The Deeper Breakdown
Who benefits, and how. The campaign to eliminate the term “West Bank” and replace it with “Judea and Samaria” is not a grassroots linguistic revival. It is a top‑down political project led by the Israeli settler movement, the right‑wing Israeli government, and their allies in the U.S. Congress. Its function is to erase the Palestinian presence from official discourse and to normalize the permanent Israeli annexation of occupied territory that international law considers illegal. The concrete beneficiaries are the settlement enterprise—which has access to state‑subsidized housing, infrastructure, and land—and a political class that uses the biblical framing to mobilize religious and nationalist support. The Palestinian population, which is the indigenous majority in the territory, loses its very name and is recast as a temporary intruder on “Jewish land.”
The receipts.
- International law: The UN Security Council, in Resolution 2334 (2016), declared that Israeli settlements in “Palestinian territory occupied since 1967, including East Jerusalem,” have no legal validity and constitute the most serious violation of the Fourth Geneva Convention. The 2004 advisory opinion of the International Court of Justice described the West Bank as occupied Palestinian territory and found the separation barrier and associated settlement regime to be contrary to international law.

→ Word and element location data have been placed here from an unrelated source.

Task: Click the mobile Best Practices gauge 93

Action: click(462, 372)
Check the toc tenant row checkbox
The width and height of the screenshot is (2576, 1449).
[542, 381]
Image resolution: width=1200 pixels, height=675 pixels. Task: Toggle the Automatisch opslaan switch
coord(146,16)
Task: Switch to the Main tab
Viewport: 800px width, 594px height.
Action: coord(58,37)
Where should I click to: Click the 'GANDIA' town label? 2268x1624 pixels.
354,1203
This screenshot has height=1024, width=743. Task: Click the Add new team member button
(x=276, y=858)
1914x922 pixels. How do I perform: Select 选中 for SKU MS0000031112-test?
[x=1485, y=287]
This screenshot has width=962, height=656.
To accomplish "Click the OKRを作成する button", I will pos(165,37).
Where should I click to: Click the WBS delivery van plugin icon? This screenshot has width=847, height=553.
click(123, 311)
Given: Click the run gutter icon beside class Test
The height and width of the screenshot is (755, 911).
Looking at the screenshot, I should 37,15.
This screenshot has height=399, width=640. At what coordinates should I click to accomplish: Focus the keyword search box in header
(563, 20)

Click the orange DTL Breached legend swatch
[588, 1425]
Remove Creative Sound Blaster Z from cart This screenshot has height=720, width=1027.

- Demographics and indigeneity: Palestinians have formed the majority population in the West Bank for centuries. Historical records, including Ottoman tax registers and British Mandate surveys, document continuous Palestinian habitation of towns and villages across the territory. The claim that “Judea and Samaria” is an unused indigenous name ignores the fact that the area has been known as “the West Bank” (of the Jordan River) since 1948, and earlier as part of the district of Nablus, Jerusalem, and Hebron under Ottoman and British rule.
- The political push: The Retaking the Names Act, introduced by Sen. Cotton and Rep. Tenney, would require all federal documents to use “Judea and Samaria” and ban “West Bank.” It was praised by the settler lobby and is part of a broader legislative effort to legitimize annexation.